**RECORD SET**

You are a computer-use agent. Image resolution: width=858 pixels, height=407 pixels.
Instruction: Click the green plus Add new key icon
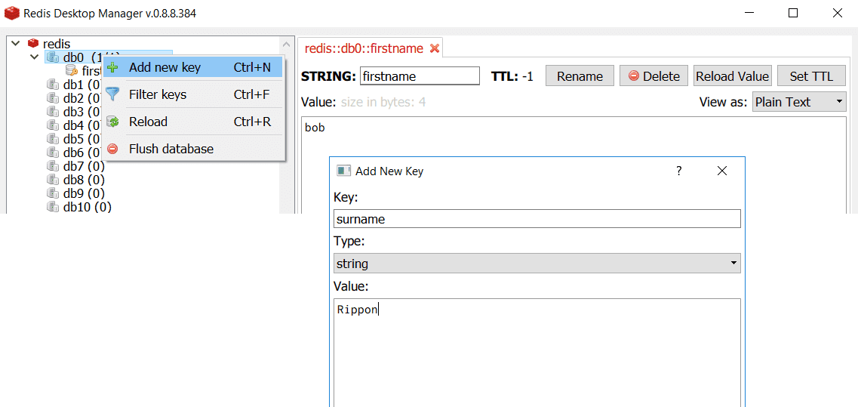[x=112, y=67]

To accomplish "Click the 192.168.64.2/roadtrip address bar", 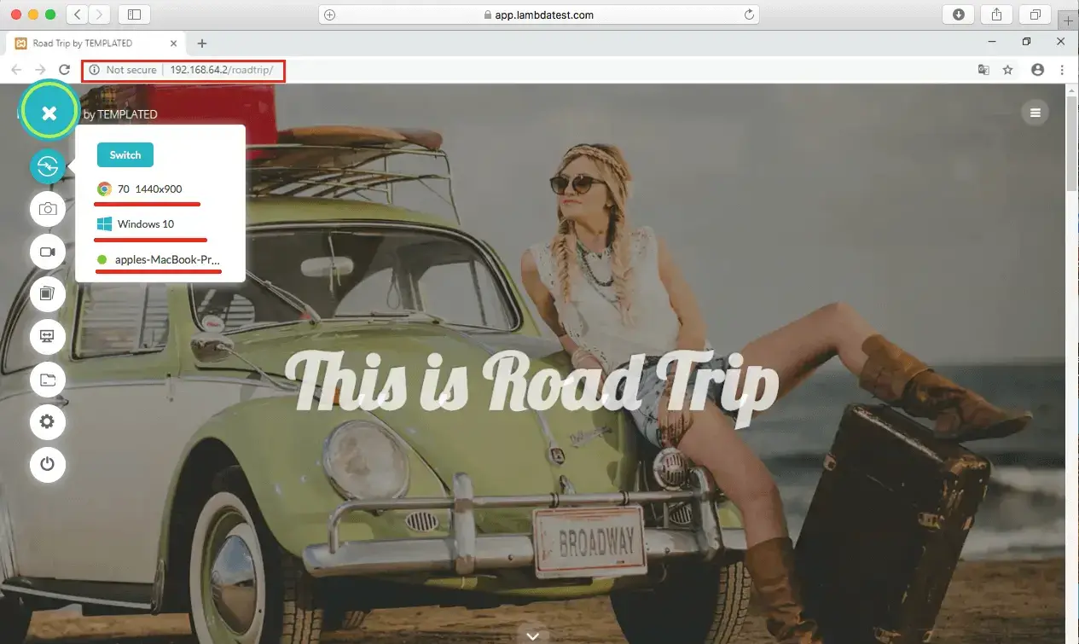I will point(220,70).
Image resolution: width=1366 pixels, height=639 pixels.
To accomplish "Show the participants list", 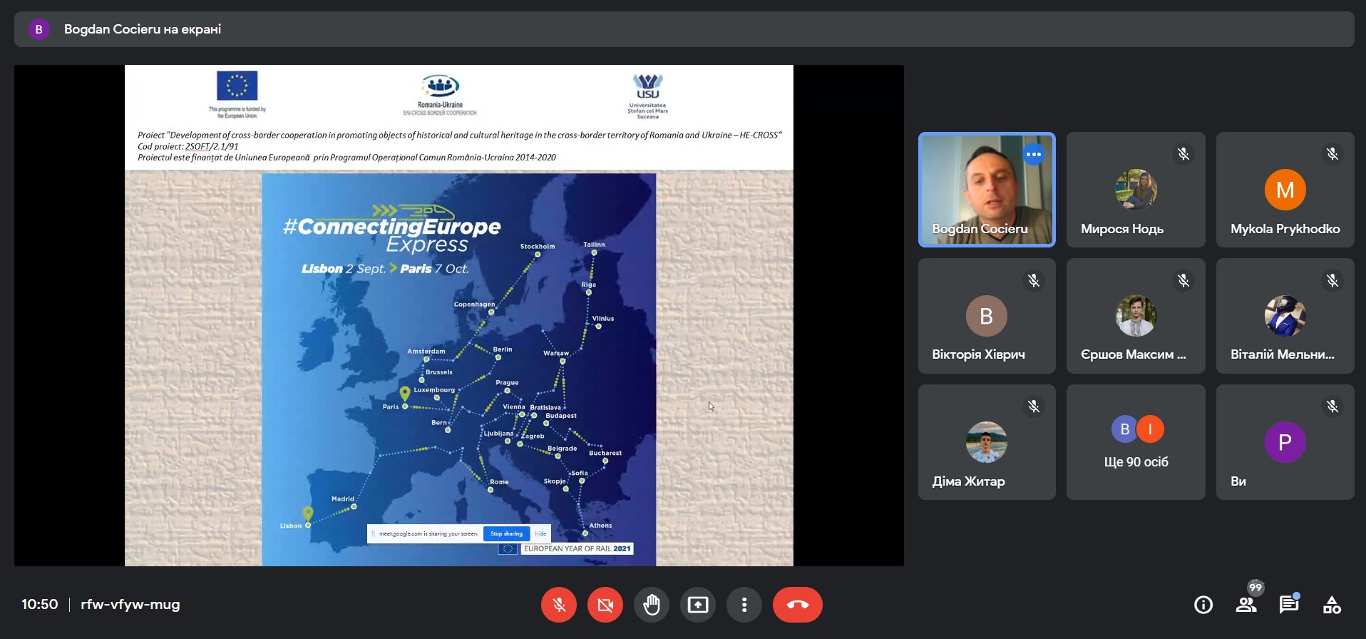I will click(1246, 605).
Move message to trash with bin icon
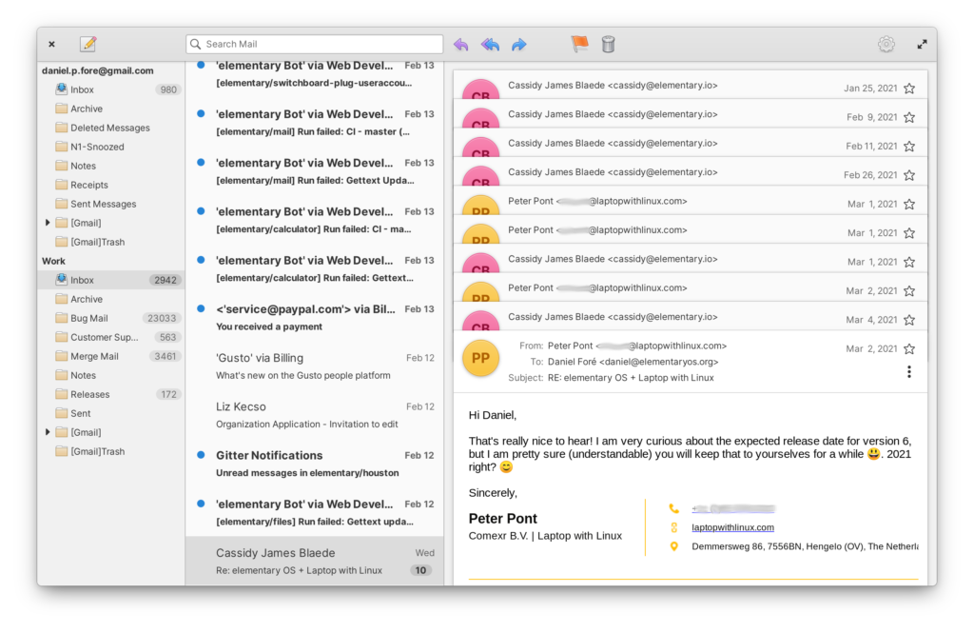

**TASK INSTRUCTIONS**
Please report every line above that contains the word "Image".

**REPLY TO THE EXERCISE**
You are a computer-use agent. Image resolution: width=858 pixels, height=407 pixels.
Image resolution: width=1366 pixels, height=639 pixels.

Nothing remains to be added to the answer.